* _Records provided_
"""

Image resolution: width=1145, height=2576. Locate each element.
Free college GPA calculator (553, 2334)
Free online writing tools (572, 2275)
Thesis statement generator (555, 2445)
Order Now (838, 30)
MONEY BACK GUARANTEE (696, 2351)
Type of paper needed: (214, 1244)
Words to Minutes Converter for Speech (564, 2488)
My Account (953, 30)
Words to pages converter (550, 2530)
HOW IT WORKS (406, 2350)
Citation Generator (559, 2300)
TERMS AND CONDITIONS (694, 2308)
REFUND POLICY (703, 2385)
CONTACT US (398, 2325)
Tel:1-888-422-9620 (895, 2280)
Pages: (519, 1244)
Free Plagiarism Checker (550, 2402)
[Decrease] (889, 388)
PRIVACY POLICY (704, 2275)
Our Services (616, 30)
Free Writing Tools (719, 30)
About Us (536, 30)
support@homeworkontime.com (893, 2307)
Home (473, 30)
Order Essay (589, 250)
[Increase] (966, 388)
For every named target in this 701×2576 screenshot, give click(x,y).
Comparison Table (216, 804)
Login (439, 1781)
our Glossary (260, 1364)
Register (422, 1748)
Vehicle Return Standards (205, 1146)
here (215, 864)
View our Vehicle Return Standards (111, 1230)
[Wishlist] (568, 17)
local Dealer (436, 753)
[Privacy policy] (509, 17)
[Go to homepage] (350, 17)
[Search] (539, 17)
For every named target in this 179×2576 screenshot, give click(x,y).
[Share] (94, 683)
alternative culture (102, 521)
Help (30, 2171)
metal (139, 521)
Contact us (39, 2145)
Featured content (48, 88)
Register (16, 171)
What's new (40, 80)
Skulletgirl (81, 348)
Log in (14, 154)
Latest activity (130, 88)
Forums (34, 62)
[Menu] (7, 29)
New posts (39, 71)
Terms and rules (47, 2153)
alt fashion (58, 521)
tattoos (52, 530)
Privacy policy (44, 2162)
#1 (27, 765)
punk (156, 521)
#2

"""

* _What you should do_
Each entry needs to be transcribed exactly.

* _Answer to the exercise_
Image resolution: width=1145, height=2576. Locate each element.
Free college GPA calculator (553, 2334)
Free online writing tools (572, 2275)
Thesis statement generator (555, 2445)
Order Now (838, 30)
MONEY BACK GUARANTEE (696, 2351)
Type of paper needed: (214, 1244)
Words to Minutes Converter for Speech (564, 2488)
My Account (953, 30)
Words to pages converter (550, 2530)
HOW IT WORKS (406, 2350)
Citation Generator (559, 2300)
TERMS AND CONDITIONS (694, 2308)
REFUND POLICY (703, 2385)
CONTACT US (398, 2325)
Tel:1-888-422-9620 (895, 2280)
Pages: (519, 1244)
Free Plagiarism Checker (550, 2402)
[Decrease] (889, 388)
PRIVACY POLICY (704, 2275)
Our Services (616, 30)
Free Writing Tools (719, 30)
About Us (536, 30)
support@homeworkontime.com (893, 2307)
Home (473, 30)
Order Essay (589, 250)
[Increase] (966, 388)
For every named target in this 701×2576 screenshot, give click(x,y).
Comparison Table (216, 804)
Login (439, 1781)
our Glossary (260, 1364)
Register (422, 1748)
Vehicle Return Standards (205, 1146)
here (215, 864)
View our Vehicle Return Standards (111, 1230)
[Wishlist] (568, 17)
local Dealer (436, 753)
[Privacy policy] (509, 17)
[Go to homepage] (350, 17)
[Search] (539, 17)
For every named target in this 179×2576 screenshot, give click(x,y).
[Share] (94, 683)
alternative culture (102, 521)
Help (30, 2171)
metal (139, 521)
Contact us (39, 2145)
Featured content (48, 88)
Register (16, 171)
What's new (40, 80)
Skulletgirl (81, 348)
Log in (14, 154)
Latest activity (130, 88)
Forums (34, 62)
[Menu] (7, 29)
New posts (39, 71)
Terms and rules (47, 2153)
alt fashion (58, 521)
tattoos (52, 530)
Privacy policy (44, 2162)
#1 (27, 765)
punk (156, 521)
#2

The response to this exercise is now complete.